When the string "dimensions" is part of a line below, that line should be copied.
___ Input data ___
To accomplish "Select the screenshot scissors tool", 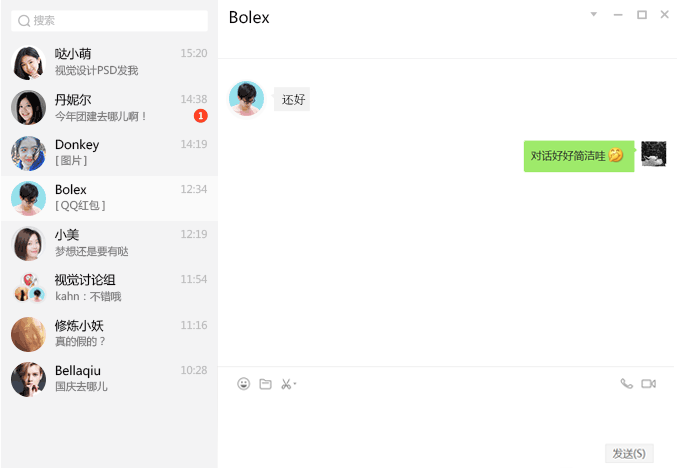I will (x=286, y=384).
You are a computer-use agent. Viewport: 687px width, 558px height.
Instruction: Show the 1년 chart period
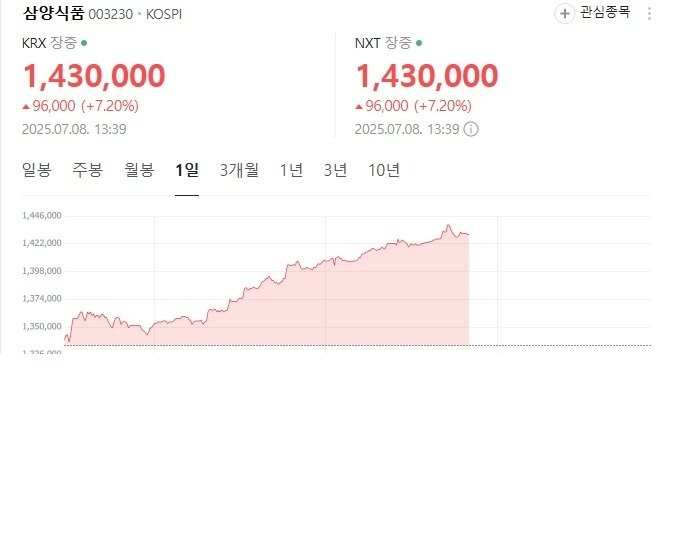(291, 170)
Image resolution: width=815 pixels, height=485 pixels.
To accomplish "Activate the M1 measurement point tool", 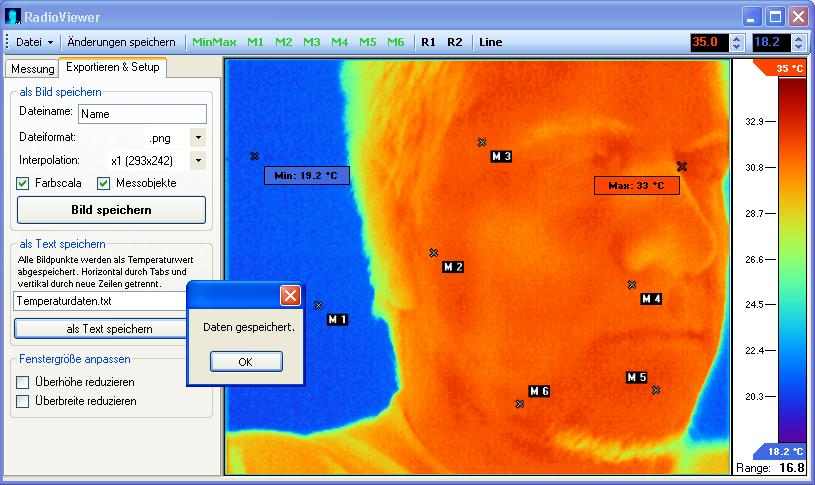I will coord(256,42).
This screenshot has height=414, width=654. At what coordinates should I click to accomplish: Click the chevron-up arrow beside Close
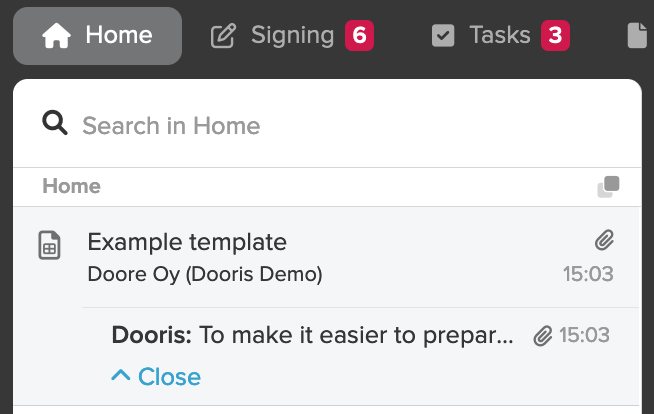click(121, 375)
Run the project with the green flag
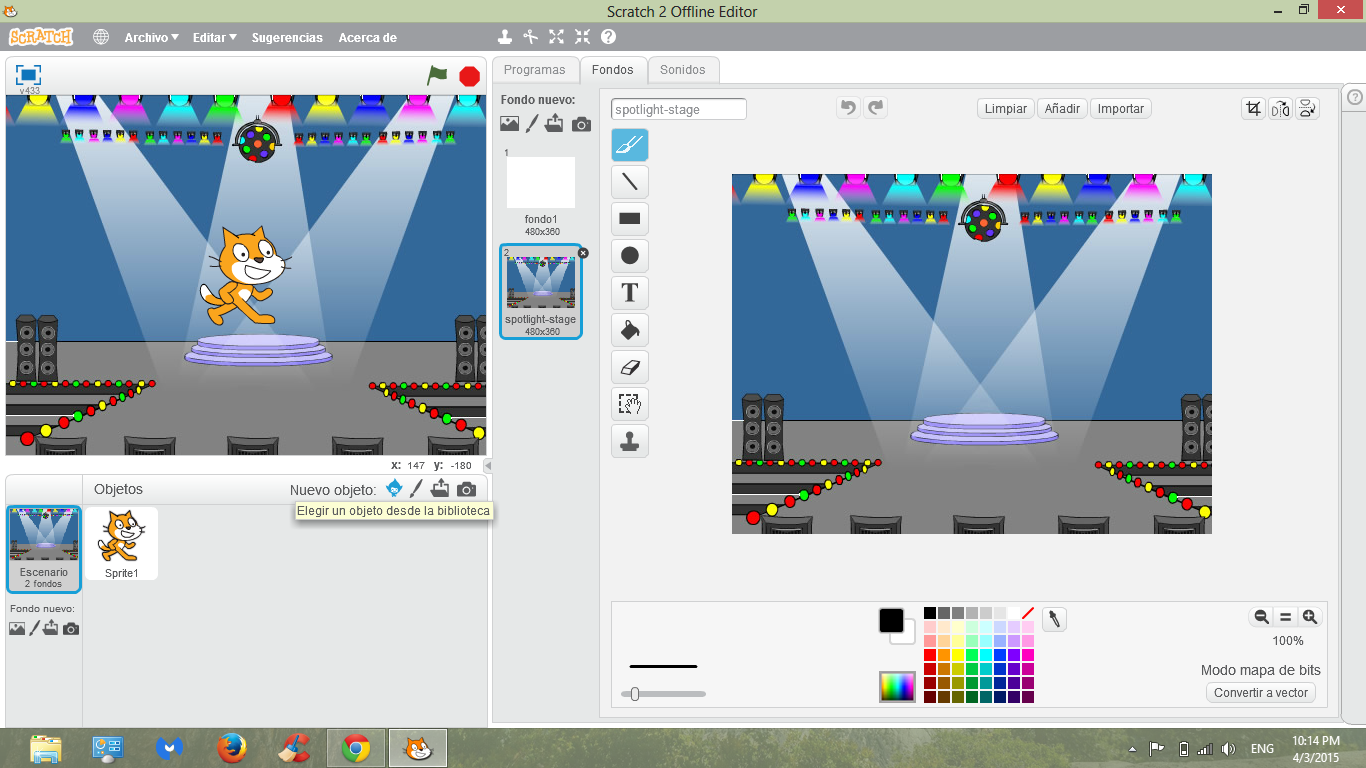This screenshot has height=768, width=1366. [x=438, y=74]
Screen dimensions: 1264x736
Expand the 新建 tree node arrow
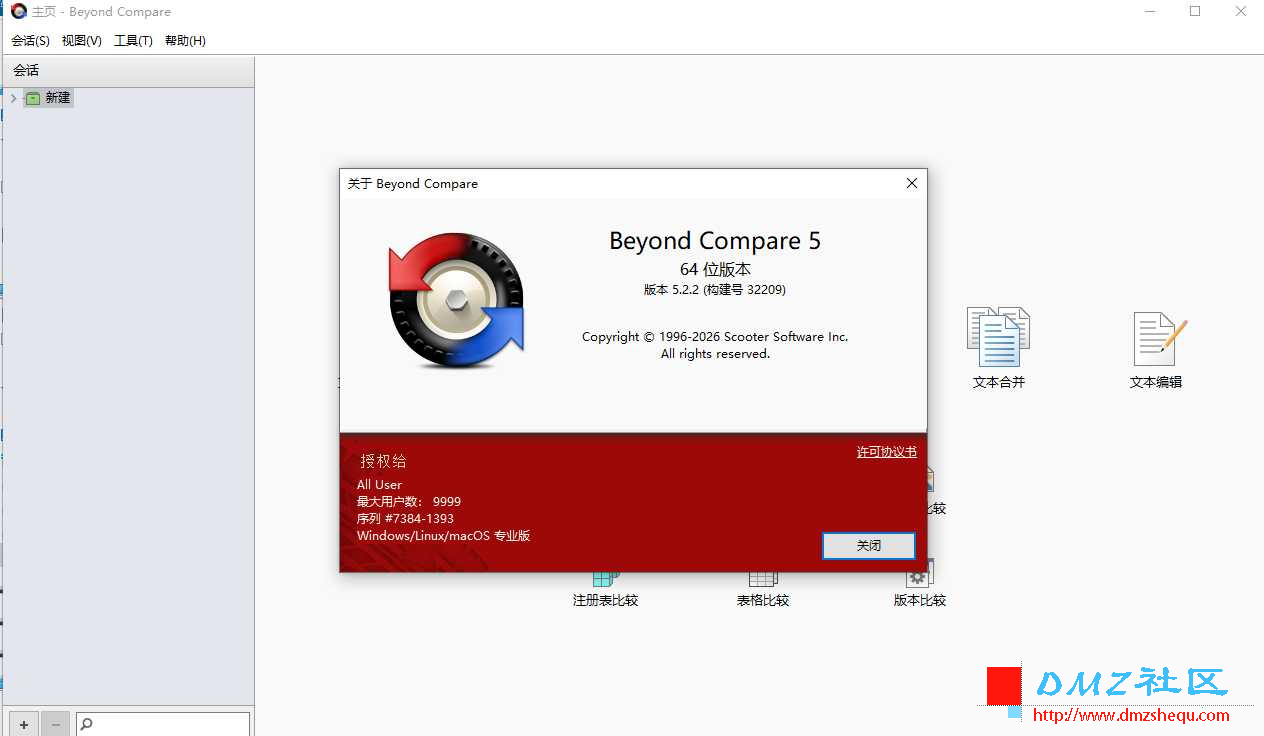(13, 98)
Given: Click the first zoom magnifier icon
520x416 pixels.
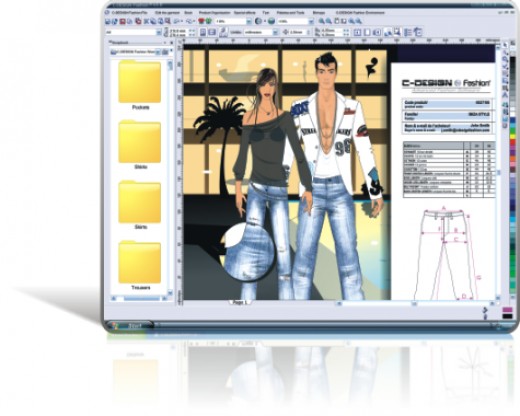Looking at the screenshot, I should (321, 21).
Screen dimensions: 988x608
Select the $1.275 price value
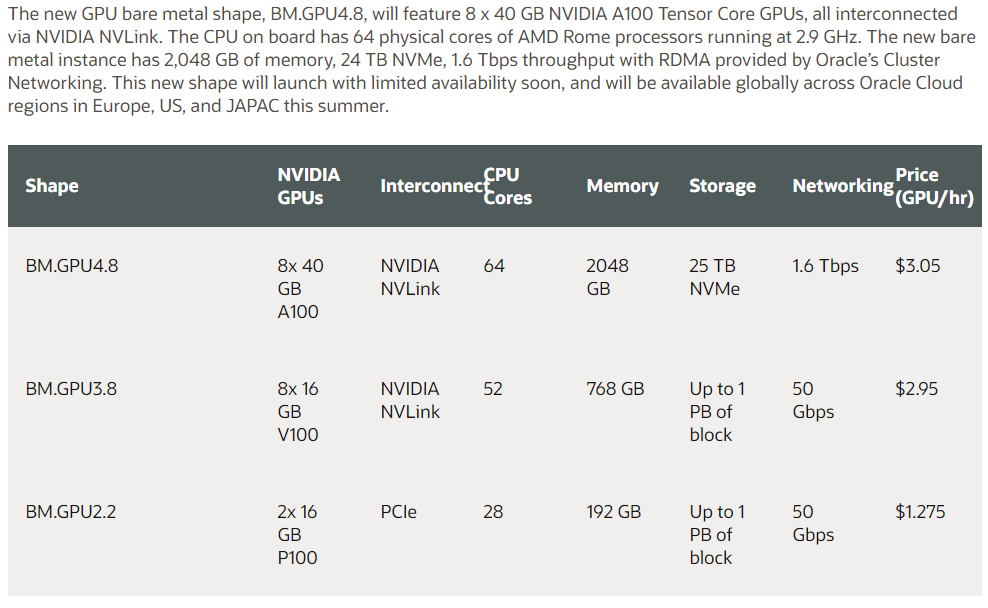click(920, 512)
___
Solution below
Screen dimensions: 1264x736
Screen dimensions: 988x608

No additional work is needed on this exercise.